> **WORK ORDER**
Your response should consist of the records, reproduced exactly.

> **MATERIAL PROVIDED**
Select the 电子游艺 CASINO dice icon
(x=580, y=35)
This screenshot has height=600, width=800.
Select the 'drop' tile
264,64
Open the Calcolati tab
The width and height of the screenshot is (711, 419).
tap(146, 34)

> **WRITTEN RESPONSE**
Select the 电子游艺 CASINO dice icon
(x=580, y=35)
This screenshot has height=600, width=800.
Select the 'drop' tile
264,64
Open the Calcolati tab
The width and height of the screenshot is (711, 419).
tap(146, 34)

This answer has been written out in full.